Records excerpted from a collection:
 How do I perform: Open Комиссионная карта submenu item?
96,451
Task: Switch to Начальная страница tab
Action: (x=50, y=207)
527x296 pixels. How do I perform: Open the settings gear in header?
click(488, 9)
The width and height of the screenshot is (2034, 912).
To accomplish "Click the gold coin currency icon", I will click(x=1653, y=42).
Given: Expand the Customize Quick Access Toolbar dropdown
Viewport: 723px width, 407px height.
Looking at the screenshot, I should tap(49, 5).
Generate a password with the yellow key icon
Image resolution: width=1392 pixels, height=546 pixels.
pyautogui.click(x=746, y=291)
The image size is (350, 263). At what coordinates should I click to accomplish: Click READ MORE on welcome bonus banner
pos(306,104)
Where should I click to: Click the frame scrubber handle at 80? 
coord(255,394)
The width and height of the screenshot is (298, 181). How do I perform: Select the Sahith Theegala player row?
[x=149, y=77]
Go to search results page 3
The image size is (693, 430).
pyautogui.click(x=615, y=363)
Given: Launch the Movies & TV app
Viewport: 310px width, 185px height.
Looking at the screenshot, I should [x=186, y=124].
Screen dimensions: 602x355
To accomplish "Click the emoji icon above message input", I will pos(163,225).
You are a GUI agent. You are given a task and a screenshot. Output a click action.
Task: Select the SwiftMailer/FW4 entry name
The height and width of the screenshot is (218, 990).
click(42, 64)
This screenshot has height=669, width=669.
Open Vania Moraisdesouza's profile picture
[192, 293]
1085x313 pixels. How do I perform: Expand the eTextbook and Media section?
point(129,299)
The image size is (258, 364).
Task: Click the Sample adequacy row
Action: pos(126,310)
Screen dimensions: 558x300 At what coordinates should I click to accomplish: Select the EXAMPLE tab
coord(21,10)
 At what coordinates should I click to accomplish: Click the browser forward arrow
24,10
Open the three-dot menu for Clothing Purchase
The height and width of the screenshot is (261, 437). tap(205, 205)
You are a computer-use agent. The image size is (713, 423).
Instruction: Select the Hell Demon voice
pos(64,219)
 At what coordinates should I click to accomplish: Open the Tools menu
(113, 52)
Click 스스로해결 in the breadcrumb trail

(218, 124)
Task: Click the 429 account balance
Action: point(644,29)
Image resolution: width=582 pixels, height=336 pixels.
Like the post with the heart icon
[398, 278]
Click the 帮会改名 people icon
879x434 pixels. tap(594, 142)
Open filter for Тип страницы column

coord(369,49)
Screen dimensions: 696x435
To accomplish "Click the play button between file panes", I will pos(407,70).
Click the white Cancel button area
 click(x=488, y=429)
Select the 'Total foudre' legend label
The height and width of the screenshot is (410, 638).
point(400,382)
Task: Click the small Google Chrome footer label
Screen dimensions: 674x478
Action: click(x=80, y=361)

▸ **WHAT TO WORK ON**
An identical copy of the preceding records should be returned.

▸ **SOLUTION FOR THIS TASK**
 How do I perform: Open Комиссионная карта submenu item?
96,451
Task: Switch to Начальная страница tab
Action: (x=50, y=207)
527x296 pixels. How do I perform: Open the settings gear in header?
click(488, 9)
The width and height of the screenshot is (2034, 912).
To accomplish "Click the gold coin currency icon", I will click(x=1653, y=42).
Given: Expand the Customize Quick Access Toolbar dropdown
Viewport: 723px width, 407px height.
Looking at the screenshot, I should tap(49, 5).
Generate a password with the yellow key icon
Image resolution: width=1392 pixels, height=546 pixels.
pyautogui.click(x=746, y=291)
The image size is (350, 263). At what coordinates should I click to accomplish: Click READ MORE on welcome bonus banner
pos(306,104)
Where should I click to: Click the frame scrubber handle at 80? 
coord(255,394)
The width and height of the screenshot is (298, 181). How do I perform: Select the Sahith Theegala player row?
[x=149, y=77]
Go to search results page 3
The image size is (693, 430).
pyautogui.click(x=615, y=363)
Given: Launch the Movies & TV app
Viewport: 310px width, 185px height.
Looking at the screenshot, I should [x=186, y=124].
Screen dimensions: 602x355
To accomplish "Click the emoji icon above message input", I will pos(163,225).
You are a GUI agent. You are given a task and a screenshot. Output a click action.
Task: Select the SwiftMailer/FW4 entry name
The height and width of the screenshot is (218, 990).
click(42, 64)
This screenshot has height=669, width=669.
Open Vania Moraisdesouza's profile picture
[192, 293]
1085x313 pixels. How do I perform: Expand the eTextbook and Media section?
point(129,299)
The image size is (258, 364).
Task: Click the Sample adequacy row
Action: pos(126,310)
Screen dimensions: 558x300 At what coordinates should I click to accomplish: Select the EXAMPLE tab
coord(21,10)
 At what coordinates should I click to accomplish: Click the browser forward arrow
24,10
Open the three-dot menu for Clothing Purchase
The height and width of the screenshot is (261, 437). tap(205, 205)
You are a computer-use agent. The image size is (713, 423).
Instruction: Select the Hell Demon voice
pos(64,219)
 At what coordinates should I click to accomplish: Open the Tools menu
(113, 52)
Click 스스로해결 in the breadcrumb trail

(218, 124)
Task: Click the 429 account balance
Action: point(644,29)
Image resolution: width=582 pixels, height=336 pixels.
Like the post with the heart icon
[398, 278]
Click the 帮会改名 people icon
879x434 pixels. tap(594, 142)
Open filter for Тип страницы column

coord(369,49)
Screen dimensions: 696x435
To accomplish "Click the play button between file panes", I will pos(407,70).
Click the white Cancel button area
 click(x=488, y=429)
Select the 'Total foudre' legend label
The height and width of the screenshot is (410, 638).
point(400,382)
Task: Click the small Google Chrome footer label
Screen dimensions: 674x478
Action: click(x=80, y=361)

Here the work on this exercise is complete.